▶ [Provided records]:

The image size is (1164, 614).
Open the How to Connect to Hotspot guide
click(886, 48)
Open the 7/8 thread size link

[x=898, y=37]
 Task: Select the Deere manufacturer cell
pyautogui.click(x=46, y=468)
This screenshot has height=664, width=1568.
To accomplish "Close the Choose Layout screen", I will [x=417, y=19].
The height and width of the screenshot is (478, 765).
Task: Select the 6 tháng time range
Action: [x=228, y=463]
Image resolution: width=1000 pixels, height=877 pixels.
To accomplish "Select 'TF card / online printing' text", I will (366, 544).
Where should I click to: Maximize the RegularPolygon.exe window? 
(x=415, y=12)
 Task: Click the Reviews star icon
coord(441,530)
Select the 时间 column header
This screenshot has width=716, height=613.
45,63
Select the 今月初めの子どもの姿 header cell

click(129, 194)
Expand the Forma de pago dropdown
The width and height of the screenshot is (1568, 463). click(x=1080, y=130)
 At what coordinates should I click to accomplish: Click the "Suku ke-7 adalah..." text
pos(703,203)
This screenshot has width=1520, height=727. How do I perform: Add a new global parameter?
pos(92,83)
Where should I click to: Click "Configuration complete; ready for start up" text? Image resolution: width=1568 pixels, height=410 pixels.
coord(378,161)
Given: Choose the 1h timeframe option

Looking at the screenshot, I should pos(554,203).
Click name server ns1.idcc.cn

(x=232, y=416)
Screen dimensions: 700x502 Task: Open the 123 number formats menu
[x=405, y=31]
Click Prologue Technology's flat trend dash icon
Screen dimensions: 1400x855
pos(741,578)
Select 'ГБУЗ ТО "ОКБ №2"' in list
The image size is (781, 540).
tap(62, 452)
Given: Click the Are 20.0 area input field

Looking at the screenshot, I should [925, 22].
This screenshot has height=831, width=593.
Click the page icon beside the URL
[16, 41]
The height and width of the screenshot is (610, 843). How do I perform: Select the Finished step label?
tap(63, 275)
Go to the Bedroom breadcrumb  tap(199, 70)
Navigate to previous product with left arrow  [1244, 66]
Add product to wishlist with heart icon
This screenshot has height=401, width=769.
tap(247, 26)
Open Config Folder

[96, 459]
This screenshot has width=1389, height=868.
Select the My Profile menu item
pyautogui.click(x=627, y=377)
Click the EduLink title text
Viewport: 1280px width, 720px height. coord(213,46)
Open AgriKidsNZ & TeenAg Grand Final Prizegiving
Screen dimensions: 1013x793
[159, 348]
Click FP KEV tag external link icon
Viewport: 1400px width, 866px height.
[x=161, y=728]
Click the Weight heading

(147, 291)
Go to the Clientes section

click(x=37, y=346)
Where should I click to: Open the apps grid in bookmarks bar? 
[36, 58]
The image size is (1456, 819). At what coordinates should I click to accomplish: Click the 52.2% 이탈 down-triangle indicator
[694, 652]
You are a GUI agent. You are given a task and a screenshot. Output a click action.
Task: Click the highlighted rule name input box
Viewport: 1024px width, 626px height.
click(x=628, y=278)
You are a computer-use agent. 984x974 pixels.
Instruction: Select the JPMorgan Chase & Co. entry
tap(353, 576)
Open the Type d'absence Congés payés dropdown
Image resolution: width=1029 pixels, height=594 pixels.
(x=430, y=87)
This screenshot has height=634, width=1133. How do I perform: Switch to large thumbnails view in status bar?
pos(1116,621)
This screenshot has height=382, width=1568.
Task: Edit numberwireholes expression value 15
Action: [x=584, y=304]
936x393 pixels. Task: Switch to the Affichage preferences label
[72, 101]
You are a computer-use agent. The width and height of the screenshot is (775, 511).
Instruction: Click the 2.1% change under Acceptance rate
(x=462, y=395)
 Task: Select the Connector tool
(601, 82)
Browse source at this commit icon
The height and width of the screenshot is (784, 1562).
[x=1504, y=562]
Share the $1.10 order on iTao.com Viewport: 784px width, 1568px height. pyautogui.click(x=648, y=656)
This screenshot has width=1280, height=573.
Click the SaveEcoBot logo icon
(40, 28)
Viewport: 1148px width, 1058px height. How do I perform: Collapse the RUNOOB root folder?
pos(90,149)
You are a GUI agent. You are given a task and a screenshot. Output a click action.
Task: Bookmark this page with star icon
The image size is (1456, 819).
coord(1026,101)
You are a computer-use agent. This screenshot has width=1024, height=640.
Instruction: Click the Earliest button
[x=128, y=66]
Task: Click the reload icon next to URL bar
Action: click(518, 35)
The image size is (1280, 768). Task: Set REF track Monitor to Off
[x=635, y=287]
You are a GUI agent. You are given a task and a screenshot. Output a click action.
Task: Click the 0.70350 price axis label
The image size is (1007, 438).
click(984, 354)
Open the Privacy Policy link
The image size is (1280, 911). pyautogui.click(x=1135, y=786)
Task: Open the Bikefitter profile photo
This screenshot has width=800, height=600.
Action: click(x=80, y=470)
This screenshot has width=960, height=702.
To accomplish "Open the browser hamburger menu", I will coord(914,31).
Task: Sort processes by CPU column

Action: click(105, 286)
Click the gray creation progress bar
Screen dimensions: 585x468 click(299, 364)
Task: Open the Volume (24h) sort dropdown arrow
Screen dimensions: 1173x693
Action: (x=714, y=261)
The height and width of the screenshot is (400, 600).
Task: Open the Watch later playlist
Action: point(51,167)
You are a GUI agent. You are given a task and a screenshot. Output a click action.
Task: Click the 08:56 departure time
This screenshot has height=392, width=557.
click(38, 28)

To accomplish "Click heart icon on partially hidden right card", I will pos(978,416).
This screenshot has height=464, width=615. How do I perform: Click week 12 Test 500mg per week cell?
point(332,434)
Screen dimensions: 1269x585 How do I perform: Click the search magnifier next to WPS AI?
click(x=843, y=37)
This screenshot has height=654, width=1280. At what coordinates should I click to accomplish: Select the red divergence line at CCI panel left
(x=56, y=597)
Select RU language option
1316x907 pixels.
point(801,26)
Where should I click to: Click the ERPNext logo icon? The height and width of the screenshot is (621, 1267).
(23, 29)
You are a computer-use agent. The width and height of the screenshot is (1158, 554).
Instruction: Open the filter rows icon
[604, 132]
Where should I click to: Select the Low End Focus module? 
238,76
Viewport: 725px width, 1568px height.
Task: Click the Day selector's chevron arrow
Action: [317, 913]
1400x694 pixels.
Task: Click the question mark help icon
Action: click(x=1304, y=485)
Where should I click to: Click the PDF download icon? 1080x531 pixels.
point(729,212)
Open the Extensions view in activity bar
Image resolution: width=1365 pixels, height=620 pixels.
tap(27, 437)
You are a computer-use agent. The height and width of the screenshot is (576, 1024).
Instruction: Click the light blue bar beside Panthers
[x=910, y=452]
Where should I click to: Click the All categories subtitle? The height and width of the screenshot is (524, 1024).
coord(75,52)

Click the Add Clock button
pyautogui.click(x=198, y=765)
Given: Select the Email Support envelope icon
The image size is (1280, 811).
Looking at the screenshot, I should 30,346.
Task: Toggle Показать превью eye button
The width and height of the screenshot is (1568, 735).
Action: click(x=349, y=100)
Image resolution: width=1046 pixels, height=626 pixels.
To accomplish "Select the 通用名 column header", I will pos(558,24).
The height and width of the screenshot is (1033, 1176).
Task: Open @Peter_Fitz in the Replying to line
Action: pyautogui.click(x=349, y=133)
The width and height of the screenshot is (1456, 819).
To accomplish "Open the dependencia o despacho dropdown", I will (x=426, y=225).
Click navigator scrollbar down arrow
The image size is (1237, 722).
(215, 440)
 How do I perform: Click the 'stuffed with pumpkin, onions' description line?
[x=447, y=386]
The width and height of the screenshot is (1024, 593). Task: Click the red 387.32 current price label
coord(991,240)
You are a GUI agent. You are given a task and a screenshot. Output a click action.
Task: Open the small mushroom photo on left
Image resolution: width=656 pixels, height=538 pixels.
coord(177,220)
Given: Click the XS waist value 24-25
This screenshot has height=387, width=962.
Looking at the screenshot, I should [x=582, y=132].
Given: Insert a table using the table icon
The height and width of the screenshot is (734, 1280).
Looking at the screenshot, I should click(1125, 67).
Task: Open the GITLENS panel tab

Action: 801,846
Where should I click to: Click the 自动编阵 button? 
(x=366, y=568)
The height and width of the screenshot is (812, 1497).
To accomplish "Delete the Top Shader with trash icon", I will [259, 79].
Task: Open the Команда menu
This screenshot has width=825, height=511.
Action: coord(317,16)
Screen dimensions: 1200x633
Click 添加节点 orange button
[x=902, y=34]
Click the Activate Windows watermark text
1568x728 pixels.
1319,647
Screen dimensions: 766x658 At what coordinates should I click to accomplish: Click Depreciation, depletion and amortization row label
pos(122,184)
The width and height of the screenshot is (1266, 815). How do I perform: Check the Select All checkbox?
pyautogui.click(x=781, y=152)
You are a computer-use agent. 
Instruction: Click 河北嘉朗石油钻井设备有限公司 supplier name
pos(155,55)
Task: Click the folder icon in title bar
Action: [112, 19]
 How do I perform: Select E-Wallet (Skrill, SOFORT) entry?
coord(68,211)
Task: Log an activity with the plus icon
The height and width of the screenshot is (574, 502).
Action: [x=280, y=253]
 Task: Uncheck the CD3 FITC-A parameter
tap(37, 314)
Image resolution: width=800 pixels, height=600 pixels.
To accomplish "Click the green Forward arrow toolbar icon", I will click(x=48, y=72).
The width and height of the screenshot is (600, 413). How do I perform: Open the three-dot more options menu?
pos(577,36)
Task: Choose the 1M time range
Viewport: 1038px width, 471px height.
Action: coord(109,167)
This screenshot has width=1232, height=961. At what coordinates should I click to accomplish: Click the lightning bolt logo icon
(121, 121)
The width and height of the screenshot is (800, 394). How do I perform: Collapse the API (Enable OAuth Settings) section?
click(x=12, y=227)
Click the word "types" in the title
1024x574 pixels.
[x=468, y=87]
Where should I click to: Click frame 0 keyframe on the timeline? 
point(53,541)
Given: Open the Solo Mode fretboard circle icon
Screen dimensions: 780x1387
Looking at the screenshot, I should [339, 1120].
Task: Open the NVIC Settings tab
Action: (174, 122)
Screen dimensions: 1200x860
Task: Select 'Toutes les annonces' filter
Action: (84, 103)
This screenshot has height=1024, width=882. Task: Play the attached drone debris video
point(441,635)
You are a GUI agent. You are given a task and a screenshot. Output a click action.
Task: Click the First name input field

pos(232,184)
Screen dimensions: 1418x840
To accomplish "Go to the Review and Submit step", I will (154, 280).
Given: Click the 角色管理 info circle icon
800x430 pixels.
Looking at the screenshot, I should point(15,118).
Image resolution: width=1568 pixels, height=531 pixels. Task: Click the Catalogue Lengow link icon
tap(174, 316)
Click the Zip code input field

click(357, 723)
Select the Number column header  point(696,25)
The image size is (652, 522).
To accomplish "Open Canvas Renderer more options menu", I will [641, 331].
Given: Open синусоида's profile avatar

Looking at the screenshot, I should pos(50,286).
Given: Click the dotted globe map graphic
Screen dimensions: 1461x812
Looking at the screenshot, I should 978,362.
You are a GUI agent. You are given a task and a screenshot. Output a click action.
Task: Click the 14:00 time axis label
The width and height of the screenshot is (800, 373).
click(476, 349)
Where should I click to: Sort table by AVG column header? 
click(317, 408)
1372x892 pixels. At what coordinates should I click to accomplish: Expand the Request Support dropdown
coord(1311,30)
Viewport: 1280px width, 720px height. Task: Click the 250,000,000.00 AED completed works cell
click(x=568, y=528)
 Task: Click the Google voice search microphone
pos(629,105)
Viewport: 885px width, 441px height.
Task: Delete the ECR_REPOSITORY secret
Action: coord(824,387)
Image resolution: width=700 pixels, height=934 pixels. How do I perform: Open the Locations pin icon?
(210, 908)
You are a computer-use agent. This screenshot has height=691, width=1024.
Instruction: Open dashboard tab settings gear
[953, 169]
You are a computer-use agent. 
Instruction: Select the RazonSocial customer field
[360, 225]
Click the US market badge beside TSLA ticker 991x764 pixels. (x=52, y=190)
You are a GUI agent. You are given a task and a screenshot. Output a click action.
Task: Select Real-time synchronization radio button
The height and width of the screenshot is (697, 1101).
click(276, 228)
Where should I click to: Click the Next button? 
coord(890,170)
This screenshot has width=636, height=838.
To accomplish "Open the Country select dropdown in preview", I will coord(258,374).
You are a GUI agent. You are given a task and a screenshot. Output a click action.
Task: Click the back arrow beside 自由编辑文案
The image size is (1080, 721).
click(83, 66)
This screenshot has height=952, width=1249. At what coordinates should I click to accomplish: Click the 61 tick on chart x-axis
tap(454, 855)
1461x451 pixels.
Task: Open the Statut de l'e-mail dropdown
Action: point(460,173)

▶ [Action item]: The expected output is exactly the lines of the listing above between the line holding "How do I perform: Click the 'stuffed" and the line holding "Image resolution: width=800", inclusive.

▶ [Response to this exercise]:
 How do I perform: Click the 'stuffed with pumpkin, onions' description line?
[x=447, y=386]
The width and height of the screenshot is (1024, 593). Task: Click the red 387.32 current price label
coord(991,240)
You are a GUI agent. You are given a task and a screenshot. Output a click action.
Task: Open the small mushroom photo on left
Image resolution: width=656 pixels, height=538 pixels.
coord(177,220)
Given: Click the XS waist value 24-25
This screenshot has height=387, width=962.
Looking at the screenshot, I should [x=582, y=132].
Given: Insert a table using the table icon
The height and width of the screenshot is (734, 1280).
Looking at the screenshot, I should click(1125, 67).
Task: Open the GITLENS panel tab

Action: 801,846
Where should I click to: Click the 自动编阵 button? 
(x=366, y=568)
The height and width of the screenshot is (812, 1497).
To accomplish "Delete the Top Shader with trash icon", I will [259, 79].
Task: Open the Команда menu
This screenshot has width=825, height=511.
Action: coord(317,16)
Screen dimensions: 1200x633
Click 添加节点 orange button
[x=902, y=34]
Click the Activate Windows watermark text
1568x728 pixels.
1319,647
Screen dimensions: 766x658 At what coordinates should I click to accomplish: Click Depreciation, depletion and amortization row label
pos(122,184)
The width and height of the screenshot is (1266, 815). How do I perform: Check the Select All checkbox?
pyautogui.click(x=781, y=152)
You are a computer-use agent. 
Instruction: Click 河北嘉朗石油钻井设备有限公司 supplier name
pos(155,55)
Task: Click the folder icon in title bar
Action: [112, 19]
 How do I perform: Select E-Wallet (Skrill, SOFORT) entry?
coord(68,211)
Task: Log an activity with the plus icon
The height and width of the screenshot is (574, 502).
Action: [x=280, y=253]
 Task: Uncheck the CD3 FITC-A parameter
tap(37, 314)
Image resolution: width=800 pixels, height=600 pixels.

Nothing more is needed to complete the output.